A boy had left the room as I asked. Then he came back. I opened the classroom door (which I could not lock, from the inside or the outside, school security gurus, FYI, no one cares about the safety of students at a school in this neighborhood). He was there, and I leaned down, and I knew I wanted to scream at him for being a little shit. It takes me a long time to get to that point, but it scared me how much I wanted to.
Instead I said, “No.” And I shut the door.
He came back. His buddy came back. I stood in the doorway, as far as I had opened the door, and each of them tried to push me aside, in turn.
“I have to get my backpack,” he said.
“I have to get my stuff,” the other kid said.
I stood in the doorway while they tried to push me out of the door.
It came to be time for “dismissal,” but I had no explanation for how the kids would be dismissed. Eventually an administrator showed up and helped. While we waited for another twenty minutes (apparently dismissal was not exactly dismissal), I thought about having a panic attack, and if I should leave and go get my medicine.
I don’t know what of my anxiety mess is from actual life stress, and what is from chemical imbalance, but for sure, being in a room of screaming kids is clearly not great for one’s nervous system.
The right thing. To stay, and prove to the kids who were so sweet and patient all day, that I wanted to stay? To stay, and prove to the kids who sometimes were little shits, and sometimes were very sweet, drawing me a picture, or telling me about a little brother, or going to see “Black Panther”? To go, and say, “Fuck this,” and not feel my blood pressure rising and rising? Because I can tolerate it, complete the day, show the kids adults can stick in there for them, because I can, I should?
They were paying me about $12 an hour, after taxes, no health insurance, to be the “guest teacher.”
We had a lovely time when I told them to draw pictures. And when I told them to write stories. And we played one calm, lovely round of BINGO.

---*---

§ TASK TO CARRY OUT
Write the next part of the guest-teaching account, picking up right after its last sentence. The records that come next are separate material, not part of the guest-teaching account.

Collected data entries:
---*---

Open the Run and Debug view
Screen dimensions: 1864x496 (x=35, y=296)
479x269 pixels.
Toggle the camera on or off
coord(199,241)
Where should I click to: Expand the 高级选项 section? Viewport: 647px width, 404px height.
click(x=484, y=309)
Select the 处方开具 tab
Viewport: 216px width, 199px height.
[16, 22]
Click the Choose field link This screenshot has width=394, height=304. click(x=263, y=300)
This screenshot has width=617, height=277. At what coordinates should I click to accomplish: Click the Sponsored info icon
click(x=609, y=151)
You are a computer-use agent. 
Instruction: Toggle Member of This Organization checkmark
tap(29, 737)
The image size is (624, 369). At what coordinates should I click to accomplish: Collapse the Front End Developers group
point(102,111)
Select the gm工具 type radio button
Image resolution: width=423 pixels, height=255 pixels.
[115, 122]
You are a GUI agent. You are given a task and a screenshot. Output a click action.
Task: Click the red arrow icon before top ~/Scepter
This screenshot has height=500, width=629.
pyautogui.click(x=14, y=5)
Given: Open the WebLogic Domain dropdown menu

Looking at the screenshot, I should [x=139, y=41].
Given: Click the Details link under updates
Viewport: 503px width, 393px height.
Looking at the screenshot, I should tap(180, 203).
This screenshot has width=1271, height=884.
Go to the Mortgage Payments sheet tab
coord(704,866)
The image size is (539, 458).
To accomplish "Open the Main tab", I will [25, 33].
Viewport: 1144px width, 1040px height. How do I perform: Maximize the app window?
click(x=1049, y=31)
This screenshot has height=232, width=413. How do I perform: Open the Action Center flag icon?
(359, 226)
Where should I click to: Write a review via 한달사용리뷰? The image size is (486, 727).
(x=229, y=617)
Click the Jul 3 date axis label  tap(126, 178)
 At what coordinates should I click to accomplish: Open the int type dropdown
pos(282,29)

---*---

§ RESULT FOR THIS EXERCISE
To pay back for privileges unearned. To participate in putting the world back together. To be a force for healing and not more destruction. To learn from challenge. To know that one’s life is about something other than making money and buying more crap. To approach one of the open, bleeding sores of our broken society, which somehow, always finds plenty of money and care for the rich and the lucky and the white and the strong.
How much work, help, kindness, pays back or shows respect to my dad and stepmom for letting me stay with them, lending me a car? How much do I owe anyone, everyone? This idea of owing, of debting and paying and exchange, it always seems to lead to more stress and strain.
Three kids were punching a cardboard box of food from Harvester’s. I figured it was for them. They were punching it, hard. I told them they would stand on the wall at recess. Five minutes, I said. I did get each of them to stand there, five minutes, though it was one by one, and after going to get them from the playground. They deserved consequences. We don’t punch things. We don’t punch food. Punching things leads to punching people. Punching food is disrespect. Disrespect for things is disrespect for you. I don’t know.
I stood outside while kids waited for their parents. Finally. Finally. “What are you going to do this weekend?’ I said to a kid who had been quiet and patient all day.
“I’m going to play with my friend.”
“What do you play?”
“House and tag,” she said.
“How do you play house?”
“I’m the auntie,” she said. “My friend is the mom.”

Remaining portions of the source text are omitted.